Après le rejet des “Noces” et des quatuors “Haydn”, Vienne ne lui commandera plus d’opéras durant trois longues années.
Mozart ne vit que des concerts où il se produit en personne (il reste un pianiste exceptionnel et admiré), mais cela ne couvre pas toutes les dépenses du couple.
Il compose “Don Giovani” pour Prague en 1787, mais Vienne reste sourde.
Prague lui tend les bras, lui propose tout ce que Vienne lui refuse, succès et appuis officiels. Mais Mozart ne veut pas s’y installer.
Il semble qu’il ait besoin d’une certaine solitude pour composer. Et il compose avec acharnement.
Il est alors harcelé par la mort: son troisième enfant, son amie Hartzfeld, son père malade qui s’éteint en 1787 sans avoir revu son fils avec lequel il ne s’était que partiellement réconcilié.
Son entrée en franc-maçonnerie dès 1784 l’aide certainement dans ces épreuves. Il y trouve soutien, écoute et des amitiés durables. Mais, en dehors de la musique, rien ne peut transfigurer la douleur intérieure (Comment ne pas voir dans “Don Giovani” la mise en scène de son propre problème avec son père qu’il se sent coupable d’avoir tué de chagrin par une vie dissolue, et dont il attend le châtiment ).
Le déclin et la montée vers le soleil.
De 1789 à sa fin précoce le 5 décembre 1791, alors que sa situation financière, sa santé, sa position sociale se dégradent, tout dans sa musique n’est qu’ascension vers la lumière, tout n’est que ravissement et suprême enchantement. Son quintet et le concerto pour clarinette sont baignés d’une surprenante sensation de quiétude. Ses trois dernières symphonies préfigurent la grande symphonie romantique; et notamment l’éclatement solaire du dernier mouvement de la 41ème, où il allie la forme fugue à la sonate, maîtrisant l’héritage de Bach.
Et puis la “Flûte Enchantée”, réconciliation avec l’humanité tout entière, issue des idées maçonniques, préfigure l’univers métaphysique de la IXème symphonie de Beethoven.
Ce n’est que quelques mois avant sa mort qu’il reçoit la commande d’un Requiem. C’est pour lui-même qu’il composera la plus sublime des musiques funèbres.
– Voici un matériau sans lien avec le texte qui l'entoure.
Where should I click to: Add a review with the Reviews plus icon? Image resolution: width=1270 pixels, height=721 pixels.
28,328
Son Requiem sera terminé par son élève Süssmayer et donné sous le nom de son commanditaire von Walsegg.
La musique de Mozart reste un mystère.
Comment une telle perfection, une telle beauté sont-elles possibles?
Plus on pousse l’analyse des oeuvres, plus l’analyse touche à l’indicible.
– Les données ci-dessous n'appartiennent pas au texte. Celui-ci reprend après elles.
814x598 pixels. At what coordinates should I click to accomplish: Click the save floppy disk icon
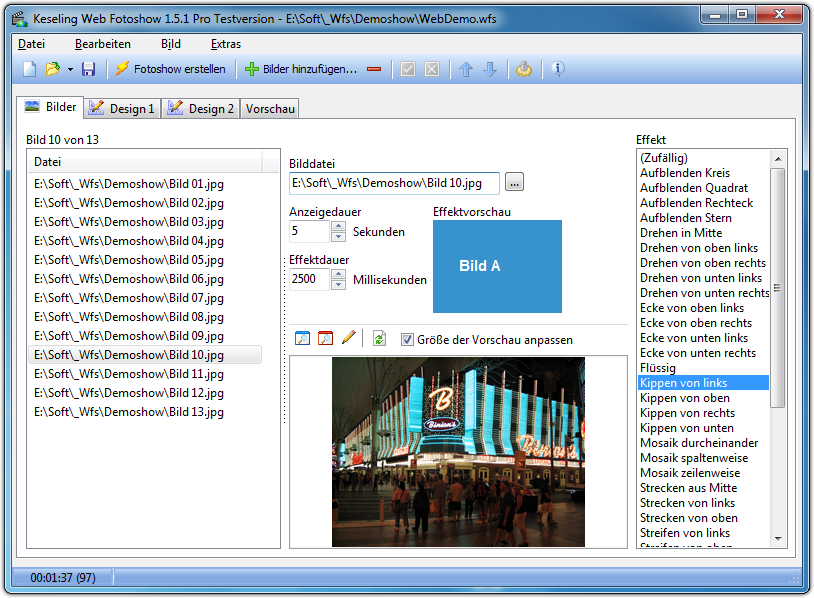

Mozart pourtant n’invente rien, il ne détruit rien; au contraire, il intègre tout, magnifie tout. Il ne faut, pour s’en persuader, que regarder le “patchwork” d’écriture que constitue la “Flûte Enchantée”. On va de la polyphonie serrée, contrapuntique (ouverture et début des Epreuves du Feu dans l’acte II) à une écriture plus populaire dans “l’air de Papageno”, à l’Aria Dramatico de “La Reine de la nuit”, tout aussi bien à la cantate oratorio du final de l’acte I.
Duo, trio, quintet, choeur et “sinfonia”, terme qui désigne tout morceau de musique purement instrumentale au sein d’un opéra, se succèdent avec le même enchantement de combinaisons de style et d’écriture. Qui d’autre aurait pu réussir une telle gageure? Qui peut citer aujourd’hui un compositeur contemporain de Mozart, en dehors de Salieri (dont le nom est tragiquement lié à celui de Mozart) ?
Mozart traverse l’histoire de la musique comme une étoile filante, mais dont la puissance dépasse celle de mille soleils.